■ Exercise goal
Among the lines below, keep only those from the one containing "Paul Steinbeck schreibt (149, 55)" through the one containing "Kommentar (272, 998)", and reproduce them exactly.

■ Input data
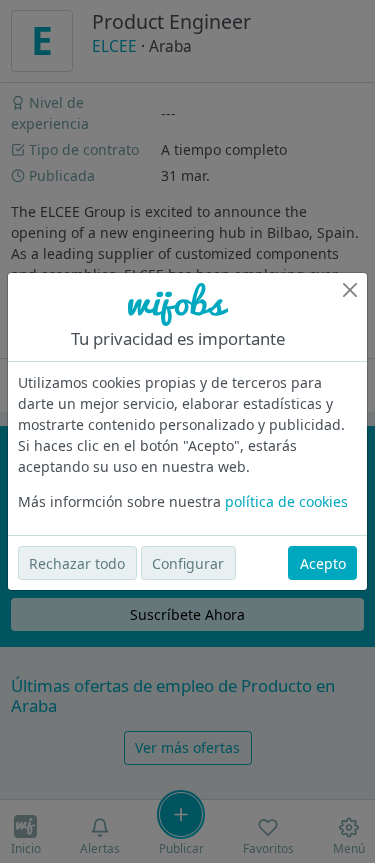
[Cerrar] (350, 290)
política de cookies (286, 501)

--

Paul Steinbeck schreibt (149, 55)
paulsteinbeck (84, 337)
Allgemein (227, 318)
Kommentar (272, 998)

* * *

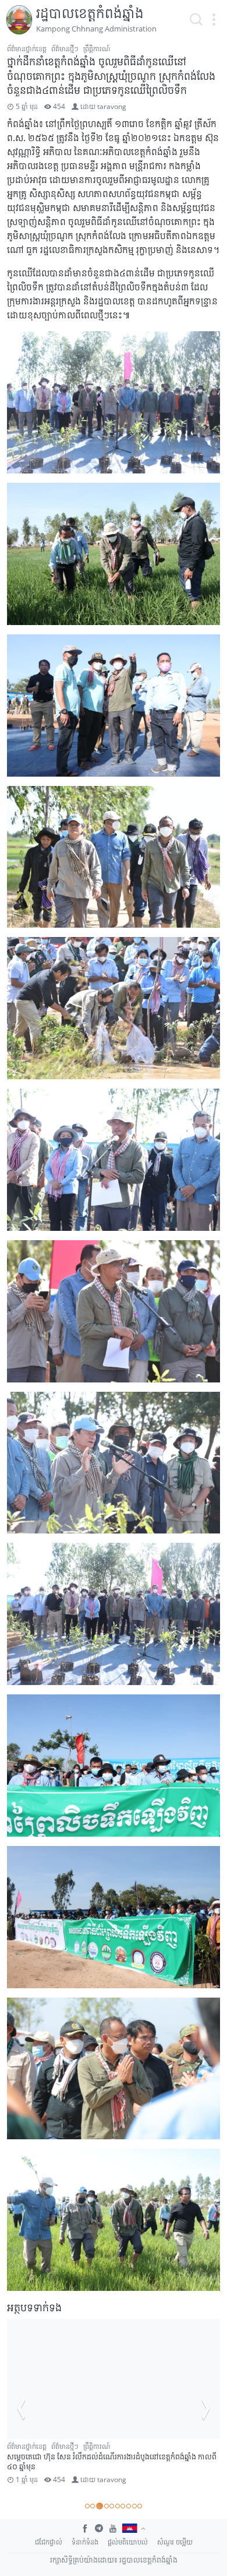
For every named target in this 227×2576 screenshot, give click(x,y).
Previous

■ Solution for this problem
Paul Steinbeck schreibt (149, 55)
paulsteinbeck (84, 337)
Allgemein (227, 318)
Kommentar (272, 998)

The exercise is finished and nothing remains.